--- THE DATA ---

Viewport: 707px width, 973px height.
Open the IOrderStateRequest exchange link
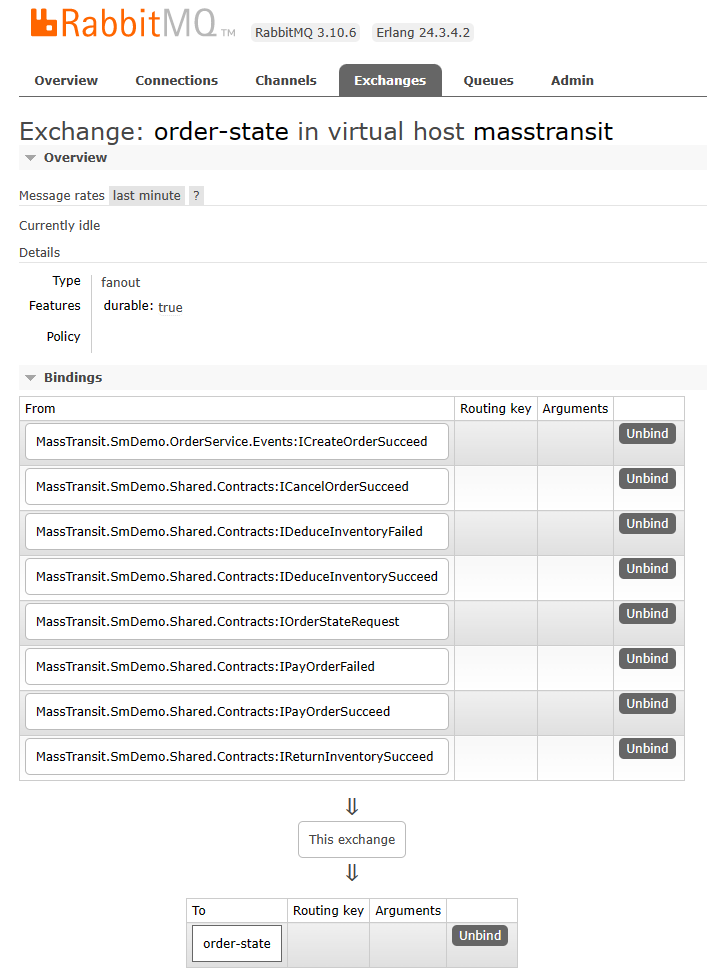click(236, 622)
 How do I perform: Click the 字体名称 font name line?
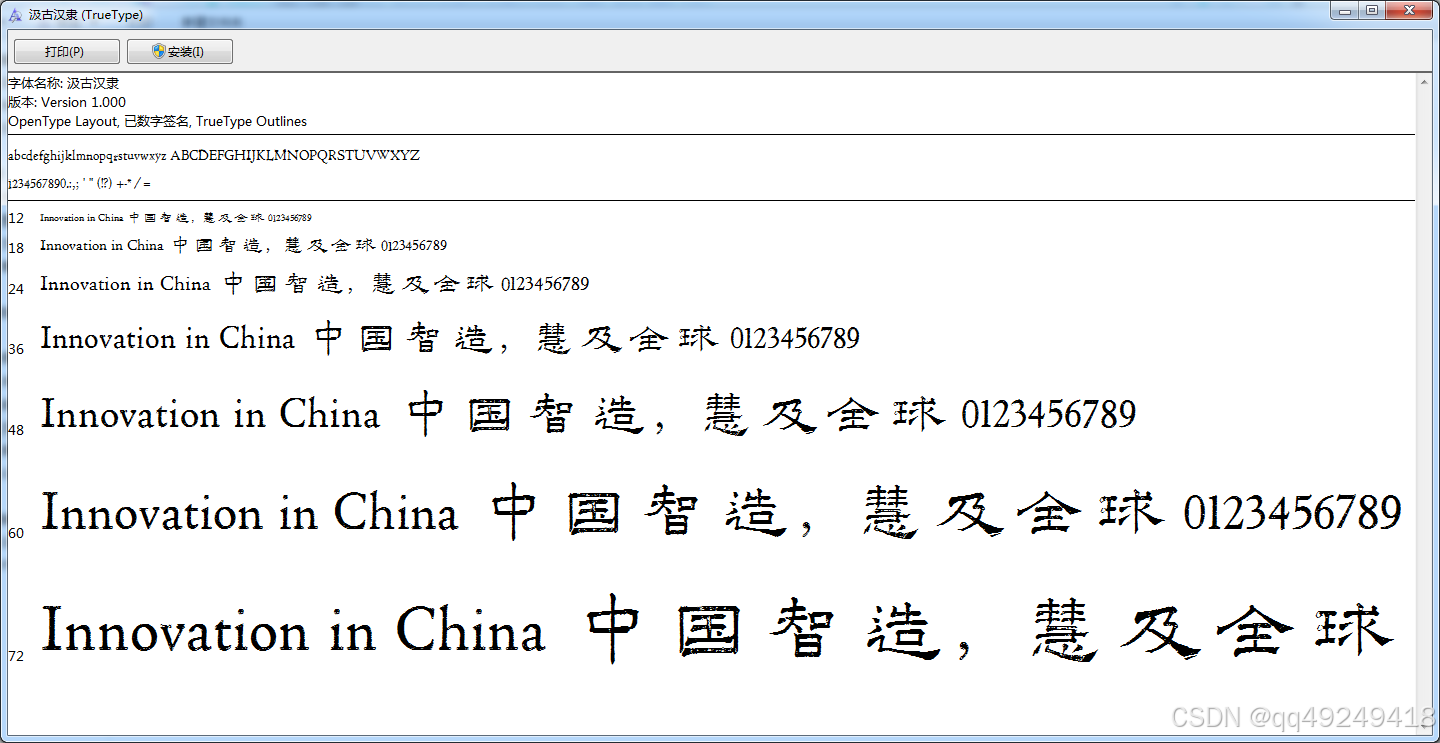[x=64, y=83]
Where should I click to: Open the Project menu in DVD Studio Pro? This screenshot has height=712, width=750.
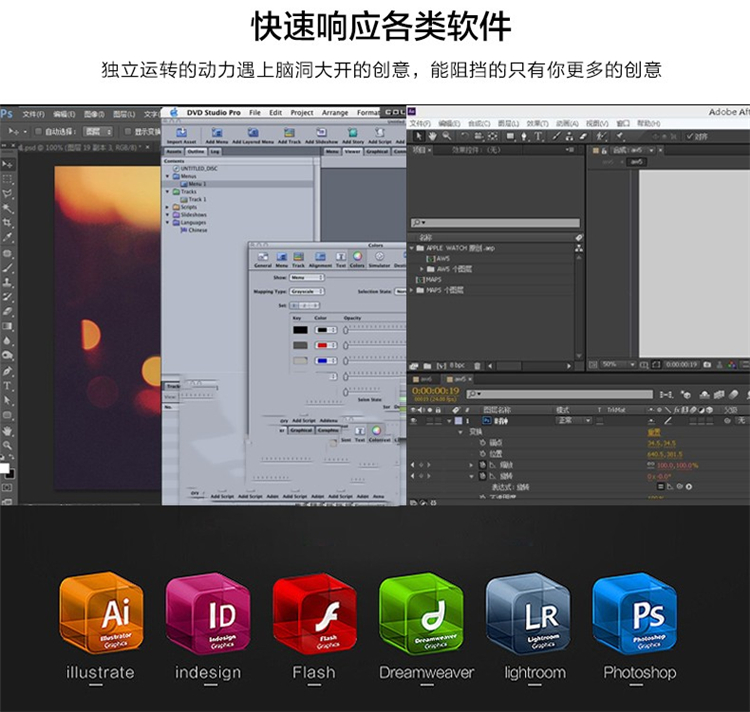tap(302, 113)
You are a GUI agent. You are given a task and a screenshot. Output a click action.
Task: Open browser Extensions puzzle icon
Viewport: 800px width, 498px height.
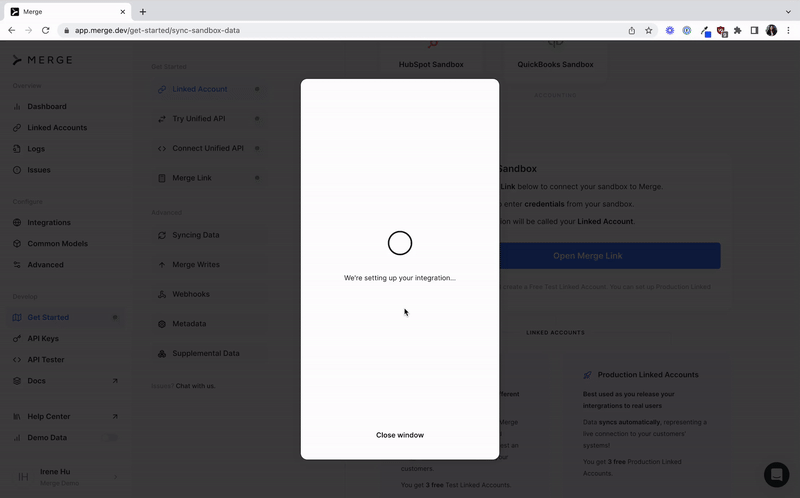point(737,30)
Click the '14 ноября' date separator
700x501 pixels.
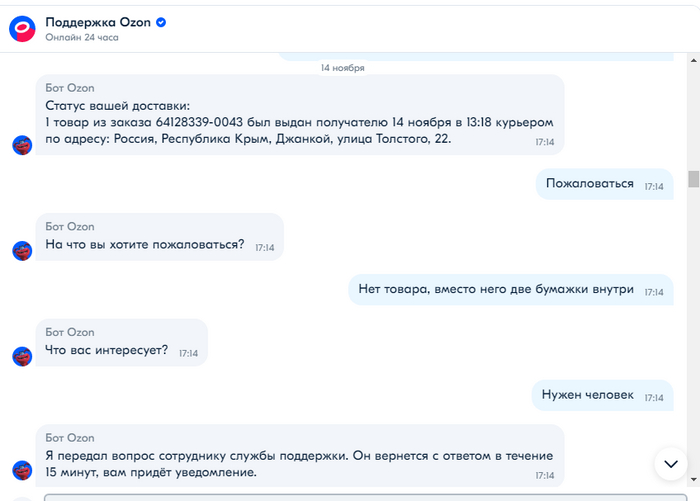tap(342, 68)
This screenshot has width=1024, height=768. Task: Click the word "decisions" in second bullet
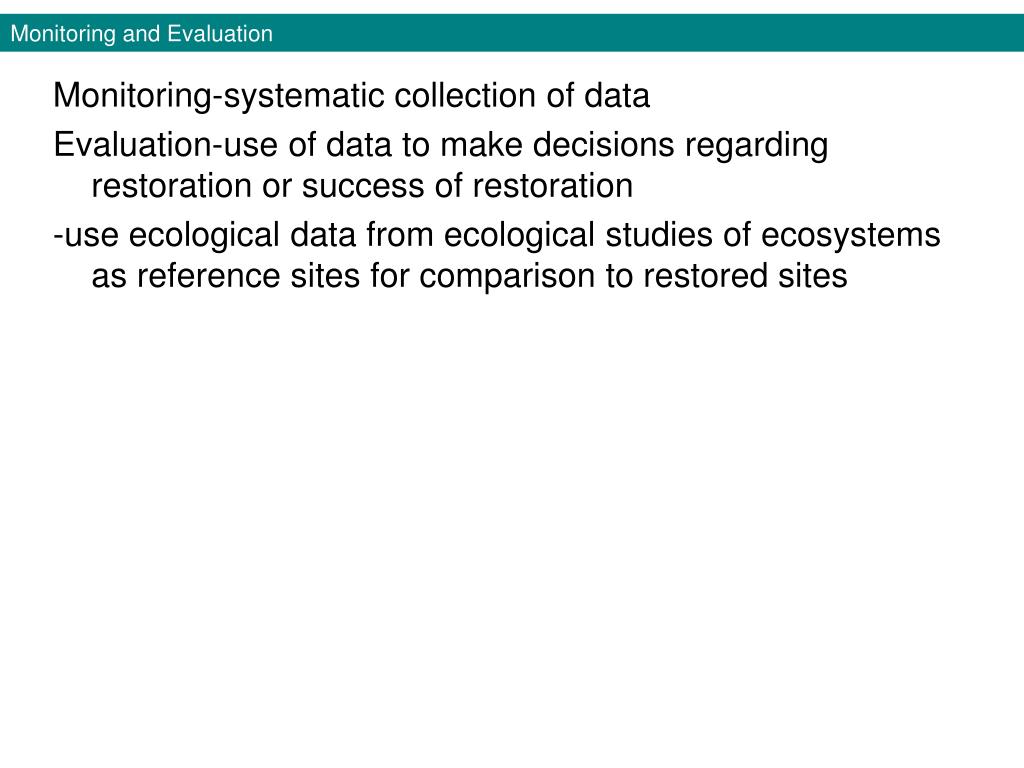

---

Give back exactly the lines from the one containing "You are a GUI" to the final line of the entries, both included, and no picture.

You are a GUI agent. You are given a task and a screenshot. Output a click action.
Task: Open browser Extensions puzzle icon
Viewport: 800px width, 498px height.
point(737,30)
Click the '14 ноября' date separator
700x501 pixels.
tap(342, 68)
This screenshot has width=1024, height=768. Task: Click the word "decisions" in second bullet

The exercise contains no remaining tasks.